With FastSwap, Java classes are redefined in-place without reloading the ClassLoader, thereby having the decided advantage of fast turnaround times. This means that you do not have to wait for an application to redeploy and then navigate back to wherever you were in the Web page flow. Instead, you can make your changes, auto compile, and then see the effects immediately.
- FastSwap is only supported when WLS is running in development mode. It is automatically disabled in production mode.
- Only changes to class files in exploded directories are supported. Modifications to class files in archived applications, as well as archived JAR files appearing in the application’s classpath are not supported.
To enable FastSwap in your application, add <fast-swap>true</fast-swap> to the weblogic-application.xml file.
FastSwap can also be enabled for a standalone web-application by adding the <fast-swap> element to the weblogic.xml file.
Once FastSwap is enabled at the descriptor level, an appropriate ClassLoader is instantiated when the application is deployed to WLS. It is recommended that you have your IDE setting set to "compile-on-save" so that java files are compiled on saving.

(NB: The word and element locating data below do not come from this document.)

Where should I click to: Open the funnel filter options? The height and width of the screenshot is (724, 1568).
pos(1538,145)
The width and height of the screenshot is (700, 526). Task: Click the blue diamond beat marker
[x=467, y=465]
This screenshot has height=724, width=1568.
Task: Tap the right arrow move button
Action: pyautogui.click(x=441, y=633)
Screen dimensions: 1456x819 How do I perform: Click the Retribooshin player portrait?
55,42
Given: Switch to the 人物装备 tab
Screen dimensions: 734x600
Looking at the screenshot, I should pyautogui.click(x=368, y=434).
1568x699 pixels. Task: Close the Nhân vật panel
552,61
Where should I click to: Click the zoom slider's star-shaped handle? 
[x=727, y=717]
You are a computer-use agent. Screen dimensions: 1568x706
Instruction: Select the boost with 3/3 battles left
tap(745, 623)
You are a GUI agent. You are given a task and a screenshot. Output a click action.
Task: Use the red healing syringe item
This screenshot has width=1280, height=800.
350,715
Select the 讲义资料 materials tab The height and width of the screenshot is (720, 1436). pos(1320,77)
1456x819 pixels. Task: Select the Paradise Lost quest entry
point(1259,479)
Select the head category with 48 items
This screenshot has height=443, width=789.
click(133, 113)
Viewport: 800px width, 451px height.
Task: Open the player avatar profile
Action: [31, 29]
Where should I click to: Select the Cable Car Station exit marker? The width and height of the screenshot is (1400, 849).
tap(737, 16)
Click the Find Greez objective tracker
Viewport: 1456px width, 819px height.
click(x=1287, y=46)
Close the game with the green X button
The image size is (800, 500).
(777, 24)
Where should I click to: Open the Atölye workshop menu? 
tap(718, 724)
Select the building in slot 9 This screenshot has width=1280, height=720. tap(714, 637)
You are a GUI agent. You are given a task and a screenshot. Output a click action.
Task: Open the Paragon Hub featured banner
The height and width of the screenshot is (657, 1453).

The FastSwap agent tries to find all classes that have been modified since the last iteration by looking at all directories in the classpath.
FastSwap is supported with POJOs (JARs), Web applications (WARs) and enterprise applications (EARs) deployed in an exploded format. FastSwap is not supported with resource adapters (RARs).
- Addition and Removal of static methods
- Addition and Removal of instance methods
- Changes to static and instance method bodies
- Addition and Removal of static fields
- Addition and Removal of instance fields
- Java Reflection results do not include newly added fields and methods and include removed fields and methods. As a result, use of the reflection API on the modified classes can result in undesired behavior.
- Changing the hierarchy of an already existing class is not supported by FastSwap. For example, either a) changing the list of implemented interfaces of a class; or b) changing the superclass of a class, is not supported.
- Addition or removal of Java annotations is not supported by FastSwap, since this is tied to the reflection changes mentioned above.
- Addition or removal of methods on EJB Interfaces is not supported by FastSwap since an EJB Compilation step is required to reflect the changes at runtime.
- Addition or removal of constants from Enums is not supported.
- Addition or removal of the finalize method is not supported.
When FastSwap is enabled, after you recompile a class, FastSwap attempts to redefine classes in existing classloaders. If redefinition fails because your changes fall outside the scope of supported FastSwap changes, the JVM throws an UnsupportedOperationException in the WLS window and in the server log file. Your application will not reflect the changes, but will continue to run.